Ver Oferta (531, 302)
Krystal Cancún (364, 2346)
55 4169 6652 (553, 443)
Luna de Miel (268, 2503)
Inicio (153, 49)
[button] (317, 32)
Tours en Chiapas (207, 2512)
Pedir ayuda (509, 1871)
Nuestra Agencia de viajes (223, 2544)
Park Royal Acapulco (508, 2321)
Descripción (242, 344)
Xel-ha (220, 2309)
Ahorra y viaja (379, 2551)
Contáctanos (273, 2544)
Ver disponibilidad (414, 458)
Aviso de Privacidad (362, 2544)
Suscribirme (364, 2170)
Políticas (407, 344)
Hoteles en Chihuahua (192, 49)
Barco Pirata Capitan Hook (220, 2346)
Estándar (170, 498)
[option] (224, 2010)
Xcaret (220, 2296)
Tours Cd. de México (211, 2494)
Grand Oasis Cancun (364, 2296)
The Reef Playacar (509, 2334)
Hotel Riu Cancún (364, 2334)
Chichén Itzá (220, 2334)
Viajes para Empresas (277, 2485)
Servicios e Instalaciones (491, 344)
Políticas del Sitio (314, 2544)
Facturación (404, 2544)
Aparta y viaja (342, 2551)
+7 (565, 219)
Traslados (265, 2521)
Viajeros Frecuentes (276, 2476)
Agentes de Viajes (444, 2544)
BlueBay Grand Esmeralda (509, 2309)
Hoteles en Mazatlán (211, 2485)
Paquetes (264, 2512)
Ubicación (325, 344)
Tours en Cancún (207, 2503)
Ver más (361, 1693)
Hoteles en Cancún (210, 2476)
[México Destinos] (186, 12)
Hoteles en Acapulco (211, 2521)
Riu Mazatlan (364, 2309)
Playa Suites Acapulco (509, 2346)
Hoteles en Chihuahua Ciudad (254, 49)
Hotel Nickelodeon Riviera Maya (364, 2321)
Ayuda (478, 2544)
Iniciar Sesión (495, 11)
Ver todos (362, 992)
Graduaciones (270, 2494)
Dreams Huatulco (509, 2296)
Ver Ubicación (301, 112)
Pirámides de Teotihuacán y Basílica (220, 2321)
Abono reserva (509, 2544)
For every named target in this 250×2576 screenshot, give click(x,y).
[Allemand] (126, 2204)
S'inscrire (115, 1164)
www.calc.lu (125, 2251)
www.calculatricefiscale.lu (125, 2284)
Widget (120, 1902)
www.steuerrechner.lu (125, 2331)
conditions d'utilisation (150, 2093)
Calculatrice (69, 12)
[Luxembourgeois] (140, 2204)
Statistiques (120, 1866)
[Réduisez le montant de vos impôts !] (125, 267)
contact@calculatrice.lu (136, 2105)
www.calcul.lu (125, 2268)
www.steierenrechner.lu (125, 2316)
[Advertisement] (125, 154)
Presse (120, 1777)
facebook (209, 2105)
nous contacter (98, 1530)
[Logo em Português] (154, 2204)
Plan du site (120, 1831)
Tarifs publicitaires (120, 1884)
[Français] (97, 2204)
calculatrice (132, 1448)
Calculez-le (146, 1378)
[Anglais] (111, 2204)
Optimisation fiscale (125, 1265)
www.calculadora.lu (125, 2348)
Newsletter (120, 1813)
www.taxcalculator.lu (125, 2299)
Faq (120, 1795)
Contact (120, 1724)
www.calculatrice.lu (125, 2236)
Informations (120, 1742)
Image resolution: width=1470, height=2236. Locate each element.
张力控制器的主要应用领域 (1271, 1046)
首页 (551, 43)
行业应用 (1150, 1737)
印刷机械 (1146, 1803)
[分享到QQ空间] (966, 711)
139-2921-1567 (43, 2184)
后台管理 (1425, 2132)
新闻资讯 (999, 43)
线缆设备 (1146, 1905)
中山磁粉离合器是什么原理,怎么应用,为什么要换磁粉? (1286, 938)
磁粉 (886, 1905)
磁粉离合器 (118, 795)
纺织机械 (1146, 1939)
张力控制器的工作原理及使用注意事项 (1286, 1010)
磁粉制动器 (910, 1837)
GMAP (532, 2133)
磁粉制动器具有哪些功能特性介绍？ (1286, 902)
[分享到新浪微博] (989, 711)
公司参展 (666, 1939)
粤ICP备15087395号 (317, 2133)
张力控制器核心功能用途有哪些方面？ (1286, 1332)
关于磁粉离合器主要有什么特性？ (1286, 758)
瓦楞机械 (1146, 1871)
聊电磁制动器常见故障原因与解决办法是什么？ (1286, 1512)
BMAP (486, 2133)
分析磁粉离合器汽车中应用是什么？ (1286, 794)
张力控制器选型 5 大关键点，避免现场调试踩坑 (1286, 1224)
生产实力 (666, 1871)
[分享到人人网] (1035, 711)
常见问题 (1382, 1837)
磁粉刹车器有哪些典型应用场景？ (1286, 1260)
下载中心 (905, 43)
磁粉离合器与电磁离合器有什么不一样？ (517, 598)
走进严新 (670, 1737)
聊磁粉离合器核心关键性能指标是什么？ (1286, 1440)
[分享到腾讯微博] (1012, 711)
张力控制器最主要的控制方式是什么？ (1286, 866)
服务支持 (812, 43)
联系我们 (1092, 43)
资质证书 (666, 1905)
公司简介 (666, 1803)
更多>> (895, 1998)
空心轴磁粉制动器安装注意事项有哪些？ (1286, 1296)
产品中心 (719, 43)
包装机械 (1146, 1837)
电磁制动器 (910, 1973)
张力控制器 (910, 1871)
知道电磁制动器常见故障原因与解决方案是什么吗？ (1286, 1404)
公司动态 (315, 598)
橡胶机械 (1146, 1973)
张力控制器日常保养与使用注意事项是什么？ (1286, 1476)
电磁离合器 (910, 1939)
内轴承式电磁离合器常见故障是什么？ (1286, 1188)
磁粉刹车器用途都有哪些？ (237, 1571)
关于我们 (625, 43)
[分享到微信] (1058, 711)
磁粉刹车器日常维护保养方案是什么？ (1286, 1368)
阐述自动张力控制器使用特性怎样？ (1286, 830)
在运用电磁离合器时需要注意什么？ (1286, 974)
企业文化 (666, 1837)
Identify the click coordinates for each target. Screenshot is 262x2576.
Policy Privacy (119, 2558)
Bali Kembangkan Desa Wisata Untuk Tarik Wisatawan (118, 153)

┄┄┄┄┄┄┄┄┄┄

Instructions to follow: Only the lines from the one containing "Identify the click" to the end of the data should be printed, exactly as they stand.

Answer section:
Identify the click coordinates for each target. Screenshot is 262x2576.
Policy Privacy (119, 2558)
Bali Kembangkan Desa Wisata Untuk Tarik Wisatawan (118, 153)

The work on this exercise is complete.